Solok Selatan – Aktivitas tambang emas ilegal (PETI) di Kabupaten Solok Selatan kian merajalela. Alih-alih diberantas, penindakan aparat justru dinilai hanya formalitas belaka—terkesan kucing-kucingan dengan para pelaku.
Setiap kali operasi digelar, informasi selalu bocor. Aparat hanya menemukan bekas aktivitas tambang yang masih basah, sementara para pelaku sudah lebih dulu kabur. Ironisnya, tak lama setelah operasi selesai, mereka kembali beroperasi seakan tak tersentuh hukum. Publik pun bertanya-tanya: apakah aparat benar-benar tak berdaya, atau justru ada permainan antara penambang ilegal dengan oknum penegak hukum?
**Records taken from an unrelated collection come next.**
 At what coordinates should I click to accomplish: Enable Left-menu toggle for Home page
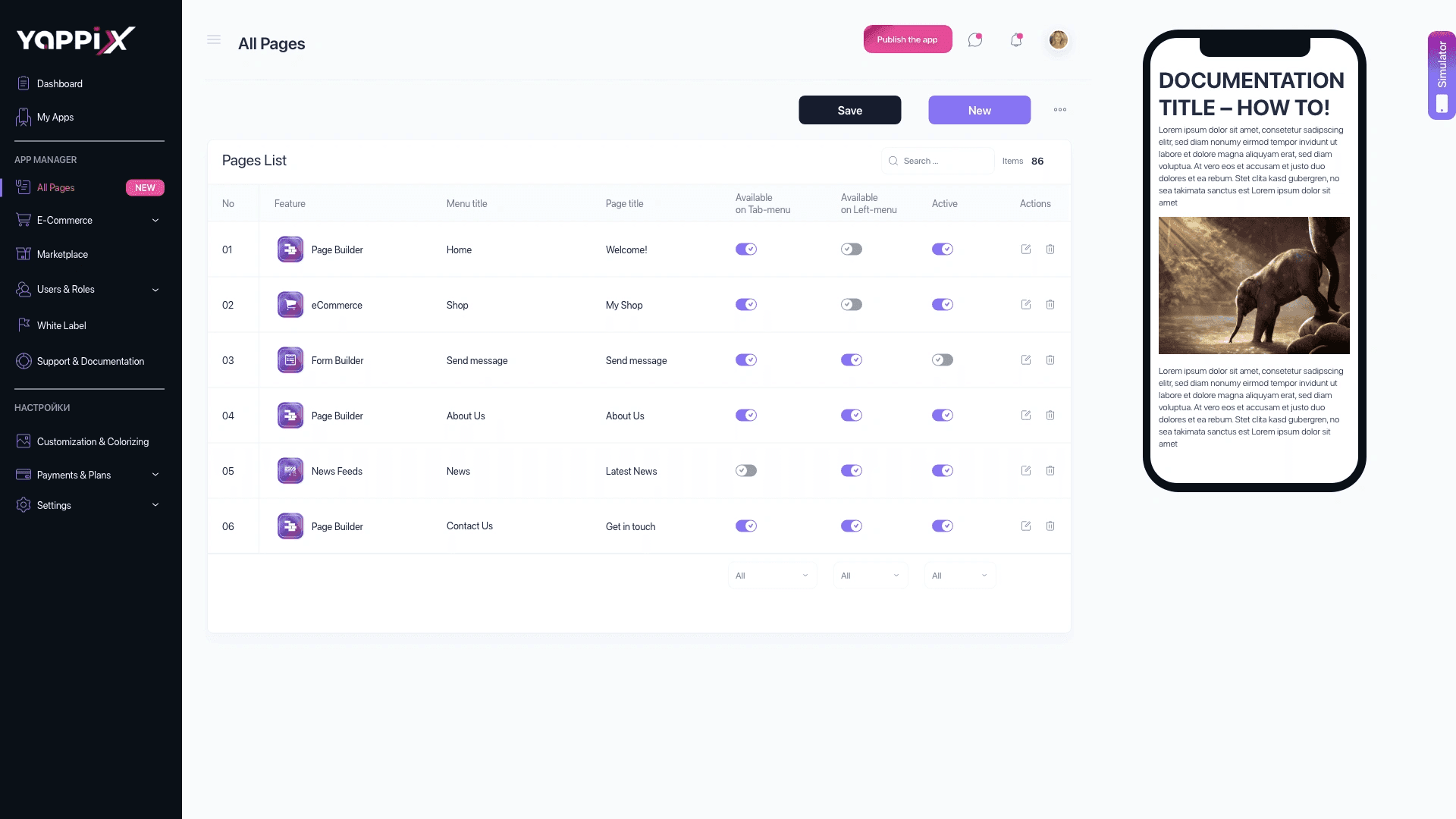pos(852,249)
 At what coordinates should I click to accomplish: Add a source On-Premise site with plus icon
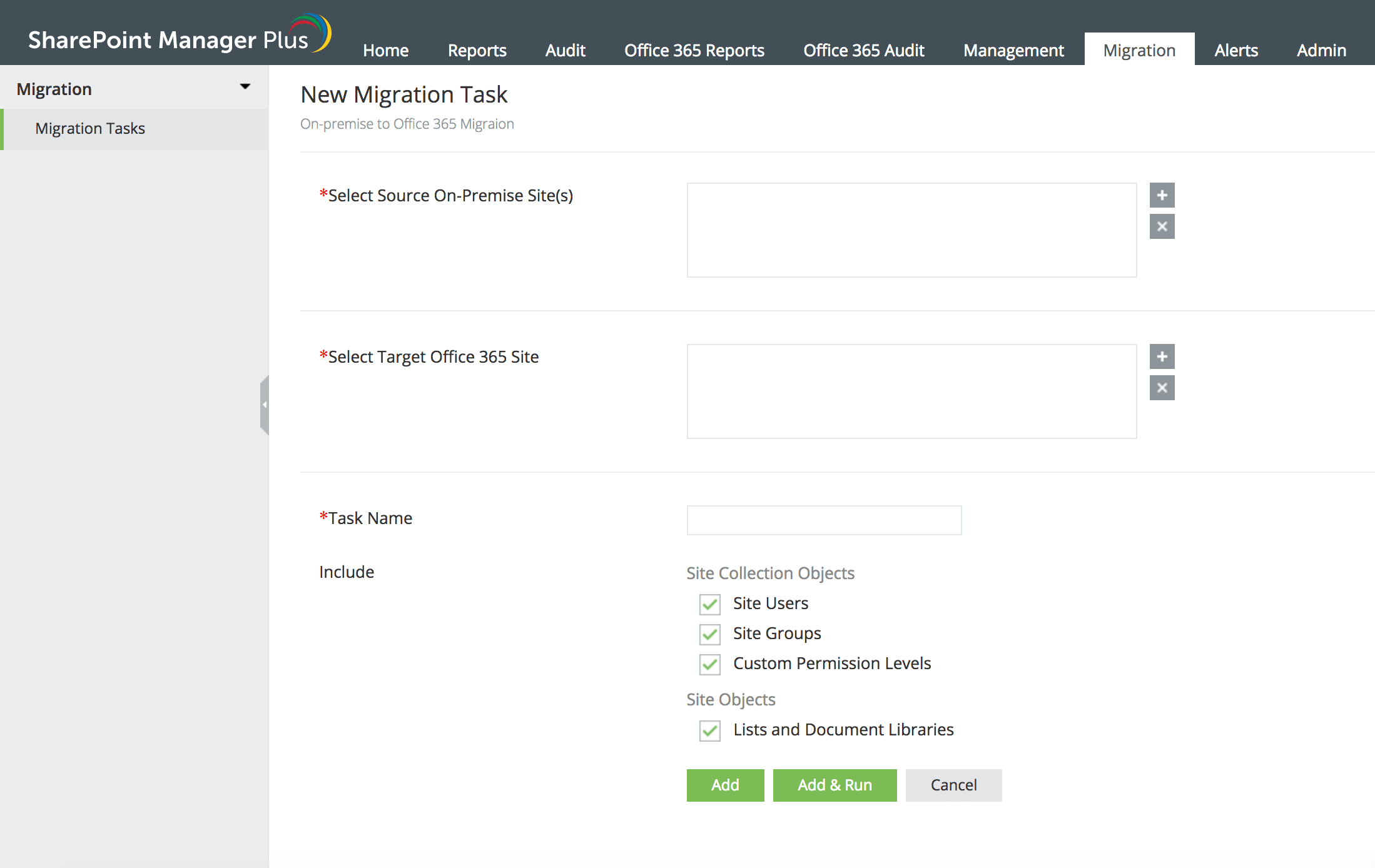click(x=1162, y=195)
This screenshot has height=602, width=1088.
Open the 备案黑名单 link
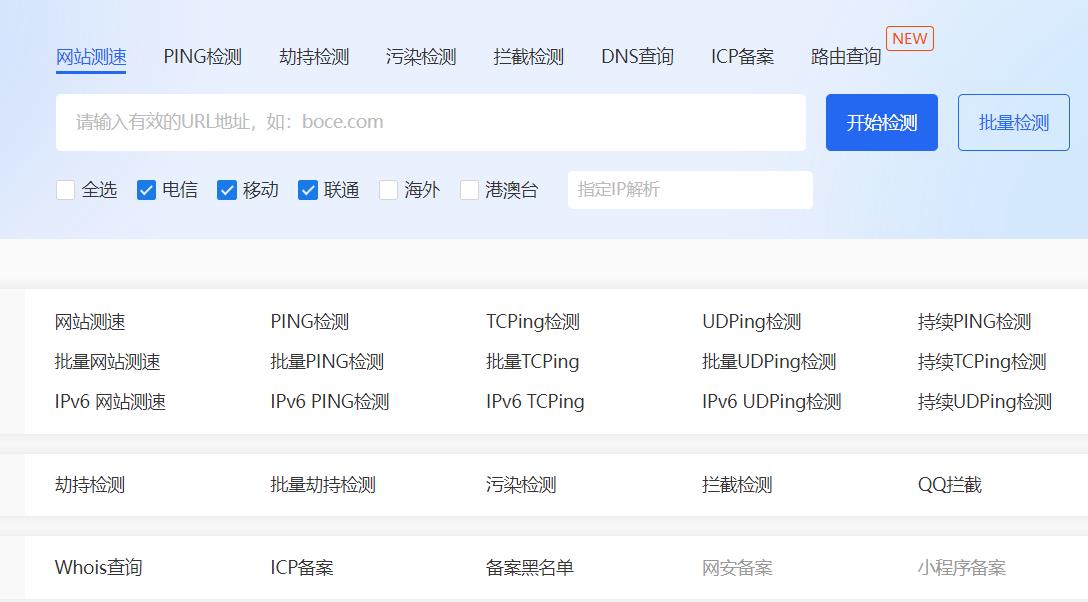pos(530,568)
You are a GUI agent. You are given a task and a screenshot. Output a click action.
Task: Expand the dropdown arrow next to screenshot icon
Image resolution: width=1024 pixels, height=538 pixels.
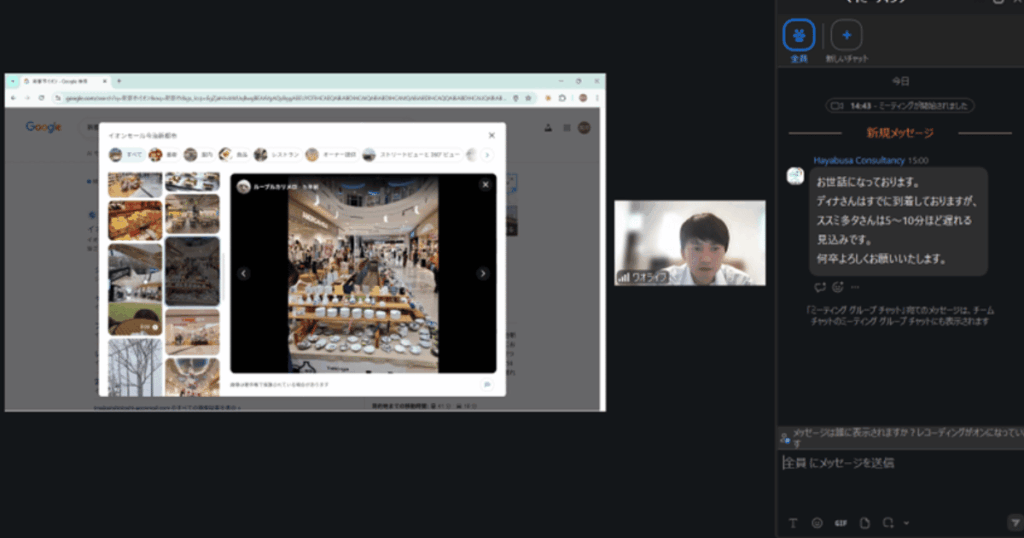tap(906, 522)
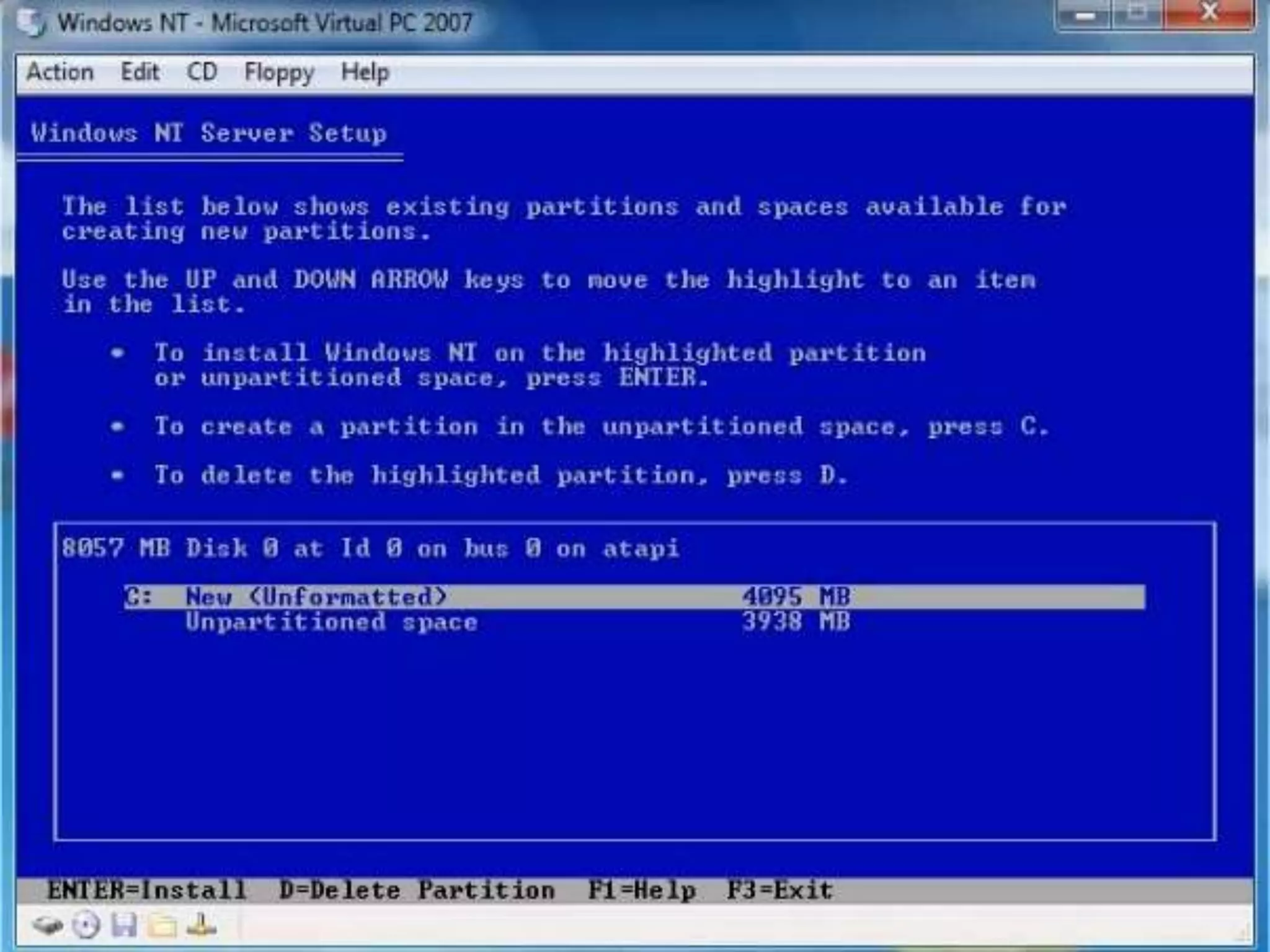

Hasil pantauan tim wartawan di lapangan pada 9 September 2025 menemukan puluhan unit alat berat excavator yang terus bekerja mengeruk aliran Sungai Batanghari. Aktivitas PETI terpantau tersebar di sejumlah titik, mulai dari Muaro Sangir, Nagari Lubuk Ulang Aling Selatan, Tengah, hingga Induk di Kecamatan Sangir Batanghari, Solok Selatan.
Dampak Lingkungan Mengkhawatirkan
Kerusakan terlihat nyata. Air Sungai Batanghari yang vital bagi jutaan warga berubah keruh seperti kubangan. Limbah tambang mengandung merkuri dibuang begitu saja ke sungai. Padahal, merkuri adalah zat beracun yang bisa merusak saraf, paru-paru, ginjal, hingga sistem kekebalan tubuh manusia jika terakumulasi.
Sungai Batanghari sendiri bukan sungai sembarangan. Dengan panjang 800 kilometer dari hulu Gunung Rasan hingga Muara Sabak, Jambi, sungai ini melintasi berbagai kabupaten, termasuk Solok Selatan, Dharmasraya, Bungo, Tebo, Batanghari, hingga Kota Jambi. Ia adalah sumber air bersih, irigasi, perikanan, transportasi, sekaligus jalur perdagangan. Kini, fungsi vital itu terancam lenyap akibat kerakusan penambang ilegal yang merajalela.
Komitmen Pemprov Berbanding Terbalik dengan Fakta Lapangan
Gubernur Sumatera Barat Mahyeldi sebelumnya menegaskan komitmennya memberantas PETI.
“Lingkungan yang rusak akan membawa masalah berkepanjangan. Karena itu, kita tidak boleh diam. Kita harus bergerak bersama menertibkan aktivitas pertambangan agar sesuai aturan,” ujarnya di Padang, Kamis (11/9/2025), usai FGD dengan Forkopimda Sumbar.
Namun komitmen itu justru berbanding terbalik dengan kenyataan di lapangan. Fakta menunjukkan PETI tetap leluasa beroperasi. Para penambang merasa aman karena dilindungi “uang payung” alias setoran kepada oknum tertentu.
BBM Subsidi Jadi Korban
Selain merusak lingkungan, praktik PETI juga menimbulkan masalah lain. Solar subsidi terus disedot untuk menghidupi alat berat penambang. Akibatnya, masyarakat kesulitan mendapatkan BBM di SPBU setempat. Dugaan keterlibatan jaringan mafia distribusi BBM bersubsidi pun semakin menguat.
Aparat Dinilai Tutup Mata
Praktik ilegal yang dilakukan terang-terangan ini membuat publik semakin curiga. Mengapa aparat terkesan membiarkan? Dugaan adanya “permainan belakang layar” tak bisa dibantah begitu saja.
Jika kondisi ini terus dibiarkan, bukan hanya ekologi yang hancur, tapi juga wibawa hukum di mata masyarakat akan terkubur bersama kerak rakus para penambang emas ilegal.